Bei Ceta knickt EU-Chef Juncker ein

EU-Kommission Nach Kritik gesteht die EU allen nationalen Parlamenten ein Zustimmungsrecht über das Abkommen mit Kanada zu. Ceta soll aber in Kraft treten, noch bevor alle Parlamente abgestimmt haben

Er will Ceta retten: EU-Kommissionspräsident Jean-Claude Juncker Foto: Vincent Kessler/reuters

Aus Brüssel Eric Bonse

Am Ende war Jean-Claude Juncker der Inhalt wichtiger als die Form. Das umstrittene Freihandelsabkommen Ceta zwischen der EU und Kanada soll daher nun doch als „gemischtes Abkommen“, also mit Beteiligung des Bundestags und anderer nationaler Parlamente ratifiziert werden. Juncker knickte ein, verkaufte es aber als Sieg der Vernunft.

Allerdings ging der Chef der Brüsseler EU-Behörde nicht selbst in die Bütt, um seine Kehrtwende zu erklären. Das überließ der politisch angeschlagene Luxemburger seiner Handelskommissarin Cecilia Malmström. Und die pries erst einmal die Vorteile dieses „fortschrittlichsten Freihandelsabkommens aller Zeiten“. Damit all die Vorteile von Ceta schnell greifen, wolle man aber keine Zeit mehr verlieren, so Malmström weiter. Deshalb soll das Abkommen nun so schnell wie möglich ratifiziert werden – durch das Europaparlament und 42 nationale und regionale Parlamente, Großbritannien eingeschlossen.

Nach Zustimmung der EU-Abgeordneten soll Ceta vorläufig in Kraft treten, fügte die Schwedin hinzu. Im Herbst könnte es schon so weit sein. Doch was ist, wenn ein nationales Parlament Nein zu Ceta sagt? Was passiert, wenn das höchste EU-Gericht, das noch über ein Handelsabkommen mit Singapur befinden muss, neue rechtliche Hürden aufstellt?

Dazu wollte sich Malmström nicht äußern. Auch Juncker hielt sich bedeckt. „Ich habe auf die Staats- und Regierungschefs und auf die nationalen Parlamente gehört“, ließ er schriftlich mitteilen. Dabei hatte er noch vor einer Woche beim EU-Gipfel erklärt, dass die nationalen Abgeordneten bei Ceta nichts zu melden hätten.

Nun sollen sie doch mitent­scheiden. Damit geht ein wochenlanger Machtkampf zu Ende. Im Kern geht es dabei um die Rolle der Mitgliedstaaten in der Handelspolitik, aber auch um den künftigen Kurs der EU.

Juncker und Malmström kämpfen gleich an drei Fronten: Zum einen haben sie es mit einer breiten Bewegung gegen den „neoliberalen“ Kurs der EU und gegen Sonderrechte für Konzerne und andere private Investoren zu tun.

Sie wird von außerparlamentarischen Bewegungen wie Attac und Campact organisiert, die mit Petitionen gegen das „trojanische Pferd Ceta“ anrennen. Diese bejubelten am Dienstag die Kehrtwende der EU-Kommission. „Die Kritik von Bürgerinnen und Bürgern ist in Brüssel angekommen“, twitterte auch LobbyControl.

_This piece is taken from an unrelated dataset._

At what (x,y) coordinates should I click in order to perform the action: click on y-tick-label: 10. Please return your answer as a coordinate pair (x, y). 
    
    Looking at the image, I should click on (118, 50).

„Fortschrittlichstes Freihandelsabkommens aller Zeiten“

Kommissarin Cecilia Malmström

Widerstand kommt aber weiter aus Städten wie Barcelona, die sich zur „TTIP- und Ceta-freien Zone“ erklärt hat. Eine weitere Front steht auf der Ebene der nationalen und regio­nalen Parlamente. Sie fordern ein Mitspracherecht bei wichtigen EU-Entscheidungen. Während sich der Bundestag noch nicht auf eine Position festgelegt hat, sagt die französischsprachige belgische Region Wallonie „Non“ zu Ceta.

Die dritte und wohl entscheidende Front verläuft zwischen der EU-Kommission und den nationalen Regierungen. Sie werfen sich wechselseitig vor, im Streit um den Freihandel versagt zu haben. Vor allem die deutsche Regierung habe es versäumt, offensiv für Ceta und TTIP zu kämpfen, heißt es in Brüssel.

Angeheizt wird der Streit durch den Sieg der EU-Gegner in Großbritannien. Auf britischen Druck hatte die EU-Kommission schon vor dem Brexit-Referendum angekündigt, nationale Parlamente künftig stärker an EU-Entscheidungen zu beteiligen.